The task:
Search the entries below for "will", and copy each line where it appears.

Exercise data:
++++
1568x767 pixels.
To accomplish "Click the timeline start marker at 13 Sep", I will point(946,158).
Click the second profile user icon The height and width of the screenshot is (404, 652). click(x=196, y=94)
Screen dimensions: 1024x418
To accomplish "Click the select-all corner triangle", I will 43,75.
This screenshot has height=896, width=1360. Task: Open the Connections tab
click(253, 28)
++++
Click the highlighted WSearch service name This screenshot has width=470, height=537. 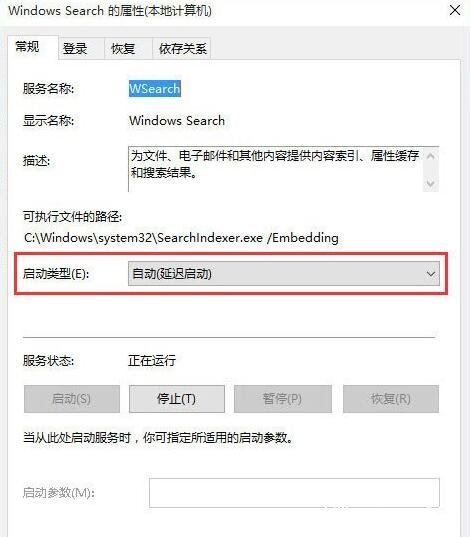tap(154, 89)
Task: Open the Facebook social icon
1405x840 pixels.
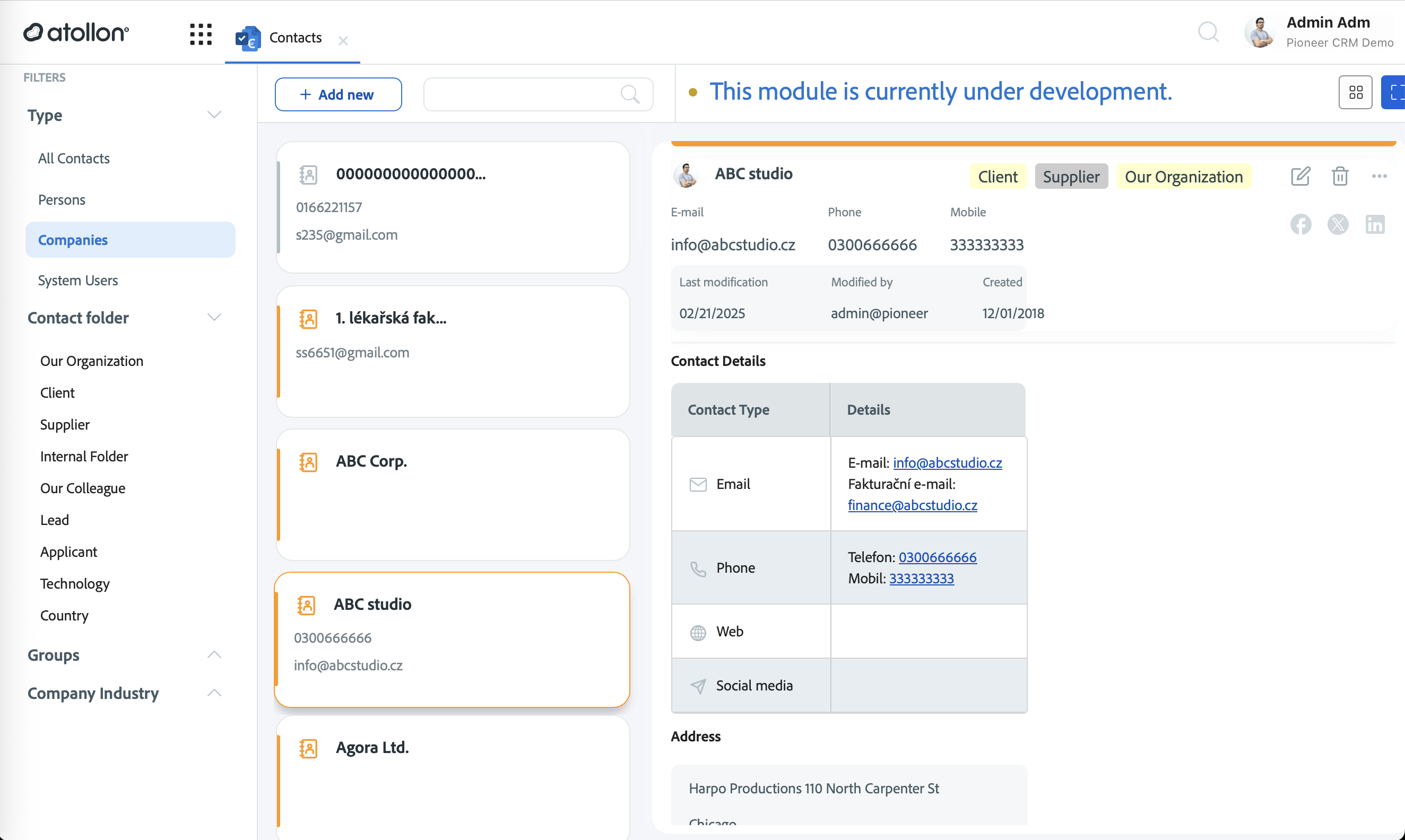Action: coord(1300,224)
++++
Solution to the problem:
To accomplish "Click the timeline start marker at 13 Sep", I will point(946,158).
To accomplish "Click the select-all corner triangle", I will 43,75.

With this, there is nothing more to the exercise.